W Bieszczadzkim Parku Narodowym przesiądą się na auta elektryczne?
BIESZCZADY. Oczywiście nie od razu, ale pojawiła się taka szansa. NFOŚiGW rozpoczyna nowy program „Elektro Parki-elektromobilność w parkach narodowych”.
Program przewiduje dotacje do zakupu samochodów elektrycznych i stacji oraz punktów ładowania, które będą wykorzystywane w codziennej działalności.
- Skoro stawiamy na rozwój zeroemisyjnego transportu w miastach, to jest rzeczą zupełnie oczywistą, że zależy nam również na ochronie przed spalinami skarbów polskiej przyrody, jakimi są parki narodowe. Chcemy, aby ich pracownicy w codziennej pracy mogli wykorzystywać ekologiczne pojazdy zeroemisyjne.
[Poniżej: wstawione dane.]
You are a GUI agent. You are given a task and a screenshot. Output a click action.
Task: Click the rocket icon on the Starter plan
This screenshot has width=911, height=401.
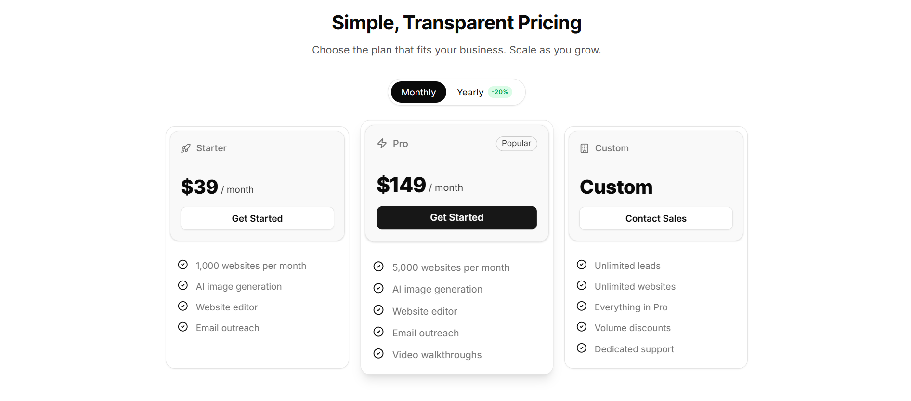[185, 148]
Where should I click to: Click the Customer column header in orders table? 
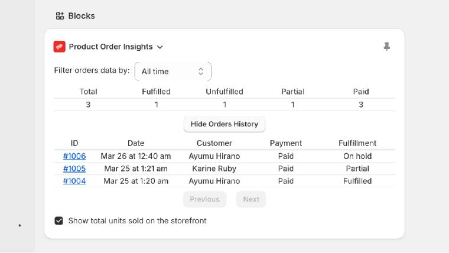point(214,143)
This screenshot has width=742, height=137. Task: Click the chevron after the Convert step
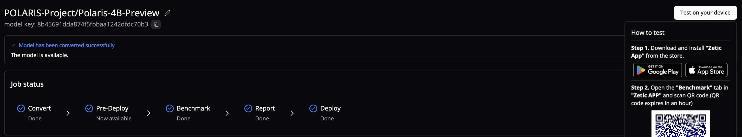68,113
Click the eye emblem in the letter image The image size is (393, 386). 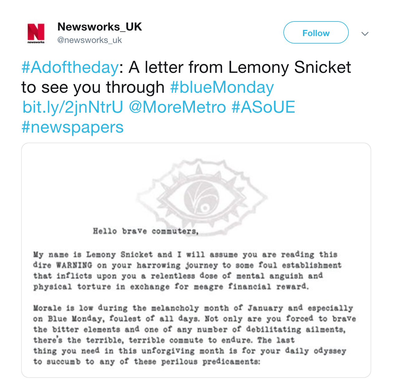pos(202,196)
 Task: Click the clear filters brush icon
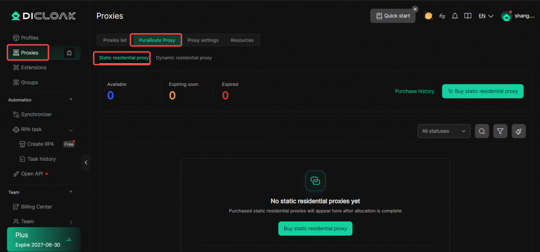[519, 131]
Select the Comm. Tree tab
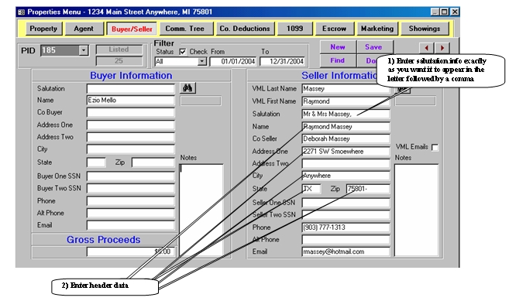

Elektryfikacja taboru ograniczy zanieczyszczanie powietrza i poziom hałasu, a zarazem poprawi komfort pracy służb parkowych - podkreśla wiceminister klimatu i środowiska Małgorzata Golińska.
Parki narodowe zamierzające kupić pojazdy zeroemisyjne będą mogły ubiegać się w NFOŚiGW o bezzwrotne dotacje. Kwota alokacji sięgnie 16 mln zł pochodzących z Funduszu Niskoemisyjnego Transportu. Z tej puli ma być zakupionych około 80 pojazdów elektrycznych (samochodów osobowych, minivanów i SUV-ów) oraz 45 ładowarek do ich zasilania.
Program „Elektro Parki” realizowany ma być w latach 2022-2023, a nabór wniosków będzie się odbywał w trybie ciągłym do 31 grudnia 2022 r. lub do wyczerpania alokacji. Parki narodowe otrzymają z NFOŚiGW dotację w wysokości do 90 proc. kosztów kwalifikowanych na zakup fabrycznie nowych pojazdów o napędzie elektrycznym wraz z wyposażeniem. Górną granicą wartości auta będzie 170 tys. zł dla „osobówek” i minivanów oraz 270 tys. zł dla SUV-ów. Pułap 90 proc. kosztów kwalifikowanych ma dotyczyć również dotacji na zakup, budowę i montaż stacji ładowania.
Co istotne, część tych ładowarek będzie ogólnodostępna, a turyści zyskają możliwość korzystania z nich bezpłatnie.